Tuesday, November 27, 2007

Travel Notes: We all have stories. This is from Athens 2004.

I arrived at the airport in Athens jet lagged and dazed after the long flights from Victoria, Toronto and Montreal. My luggage was predictably lost in the exchange from Toronto’s Terminal 1 to 3, after a delay from Victoria and a switch to the Greek Olympic Airways. After the usual rigmarole to report lost baggage, made slightly more difficult with the language barrier (my rudimentary knowledge of French and German was to be of little use deciphering Greek), I left the arrival hall empty handed and joined Lance in the airport. I was officially in Athens, on holiday, reunited with my husband and a spectator at the Olympic Games. Jet lag and lost luggage were not a problem. The sun was hot, the sky was blue, and I was on vacation for the next eight days. I was not racing, which was poignantly clear in my complete freedom from anxiety about my luggage, my accommodation, my hydration or my feelings of fatigue. I was dazed and happy.

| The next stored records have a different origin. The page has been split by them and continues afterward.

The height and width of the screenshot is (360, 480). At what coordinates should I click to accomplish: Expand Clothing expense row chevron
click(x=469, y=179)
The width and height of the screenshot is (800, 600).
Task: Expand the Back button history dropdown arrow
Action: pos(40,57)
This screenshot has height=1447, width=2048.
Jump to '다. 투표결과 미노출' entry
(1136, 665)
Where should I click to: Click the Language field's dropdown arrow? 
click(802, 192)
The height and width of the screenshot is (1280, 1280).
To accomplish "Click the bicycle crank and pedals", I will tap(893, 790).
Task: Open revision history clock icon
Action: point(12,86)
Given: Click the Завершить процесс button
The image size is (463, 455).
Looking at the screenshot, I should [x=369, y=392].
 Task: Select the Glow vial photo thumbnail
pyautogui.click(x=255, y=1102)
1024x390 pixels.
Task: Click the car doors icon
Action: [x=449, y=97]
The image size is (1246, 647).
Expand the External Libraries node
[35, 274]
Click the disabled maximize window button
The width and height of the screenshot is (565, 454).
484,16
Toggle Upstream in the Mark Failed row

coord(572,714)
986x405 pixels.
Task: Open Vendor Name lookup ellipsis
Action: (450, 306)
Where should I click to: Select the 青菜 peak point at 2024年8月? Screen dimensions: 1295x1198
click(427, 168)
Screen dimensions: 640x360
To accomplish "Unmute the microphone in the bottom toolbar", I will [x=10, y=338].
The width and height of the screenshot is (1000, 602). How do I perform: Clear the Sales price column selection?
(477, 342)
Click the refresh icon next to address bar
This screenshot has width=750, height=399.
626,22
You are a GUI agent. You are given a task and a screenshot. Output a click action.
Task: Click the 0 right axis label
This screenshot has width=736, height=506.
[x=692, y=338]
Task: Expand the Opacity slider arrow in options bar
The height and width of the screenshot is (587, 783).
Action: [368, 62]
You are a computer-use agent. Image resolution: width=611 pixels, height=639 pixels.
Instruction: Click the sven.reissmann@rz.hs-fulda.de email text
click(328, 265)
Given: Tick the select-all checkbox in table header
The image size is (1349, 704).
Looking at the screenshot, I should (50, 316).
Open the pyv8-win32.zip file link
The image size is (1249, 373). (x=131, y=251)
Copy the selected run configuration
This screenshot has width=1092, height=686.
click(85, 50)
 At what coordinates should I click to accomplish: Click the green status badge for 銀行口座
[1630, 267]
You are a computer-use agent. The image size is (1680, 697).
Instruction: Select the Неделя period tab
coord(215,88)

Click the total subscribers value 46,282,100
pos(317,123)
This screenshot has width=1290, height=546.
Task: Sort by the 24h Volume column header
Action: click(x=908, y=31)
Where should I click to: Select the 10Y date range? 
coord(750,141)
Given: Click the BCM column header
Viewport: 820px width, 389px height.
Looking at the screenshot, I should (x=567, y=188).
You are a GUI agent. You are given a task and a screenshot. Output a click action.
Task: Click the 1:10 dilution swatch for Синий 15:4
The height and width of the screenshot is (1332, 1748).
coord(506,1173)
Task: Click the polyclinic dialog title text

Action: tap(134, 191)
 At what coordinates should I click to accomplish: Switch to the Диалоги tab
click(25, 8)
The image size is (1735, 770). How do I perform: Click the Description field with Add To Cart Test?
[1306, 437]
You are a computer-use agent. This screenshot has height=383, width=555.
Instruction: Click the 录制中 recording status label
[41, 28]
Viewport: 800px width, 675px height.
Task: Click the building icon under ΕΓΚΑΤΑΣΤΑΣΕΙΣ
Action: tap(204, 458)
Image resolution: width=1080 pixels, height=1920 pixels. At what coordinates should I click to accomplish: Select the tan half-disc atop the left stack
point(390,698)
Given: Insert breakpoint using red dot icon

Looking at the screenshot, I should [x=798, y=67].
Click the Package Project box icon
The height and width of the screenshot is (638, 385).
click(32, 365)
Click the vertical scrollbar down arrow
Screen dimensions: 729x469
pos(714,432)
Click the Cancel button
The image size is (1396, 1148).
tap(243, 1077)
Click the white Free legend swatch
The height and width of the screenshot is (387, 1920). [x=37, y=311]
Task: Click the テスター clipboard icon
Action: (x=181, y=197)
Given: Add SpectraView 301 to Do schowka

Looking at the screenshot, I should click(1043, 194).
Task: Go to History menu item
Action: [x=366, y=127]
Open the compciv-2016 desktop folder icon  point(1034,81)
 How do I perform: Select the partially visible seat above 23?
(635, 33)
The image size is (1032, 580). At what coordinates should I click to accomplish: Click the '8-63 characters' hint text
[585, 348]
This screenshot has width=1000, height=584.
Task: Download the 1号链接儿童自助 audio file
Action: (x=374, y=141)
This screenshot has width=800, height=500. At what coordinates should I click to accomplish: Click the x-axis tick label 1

My first impressions were not all what I expected. I saw evidence of the Olympics as we drove towards Vouliagmeni, the triathlon venue and place we were staying. The roads were all freshly paved and black and there was a fast Olympic lane to drive in, the surrounding environment was dry, dusty and sparsely vegetated with shrubby silvery green leaved trees (olives). Everywhere was evidence of rubble, the whitish rock that is the foundation of Greece. The road led between storefronts and empty buildings, car dealerships and firewood stores, and everywhere lay the empty shells of half built abandoned structures. Almost every second building was unfinished, as if ambition to build, to start, was all that mattered. Concrete shells of two and three story buildings were littered everywhere, like a bombed out landscape, although these were merely abandoned starts, not fallen down rubble. It was hard to fathom the feeling of looking at all these ugly skeletons of houses, why they are allowed to exist and why people are allowed to abandon such projects, leaving eyesores littered along the streets and over the arid but beautiful Mediterranean hills. As the week progressed and this empty building phenomena became a discussion point, the theory emerged that there was some tax break in starting new house projects, so developers started buildings that they never had any intention of finishing, and also that the huge rush to complete Olympic venues created a massive shortage of builders and tradesman for regular projects. Whatever the reason, the appearance that these buildings gave the area surrounding Athens was a constant source of bewilderment to Canadians I was traveling with.

Lucy

From time to time, I will post excerpts from my extensive travelling journals.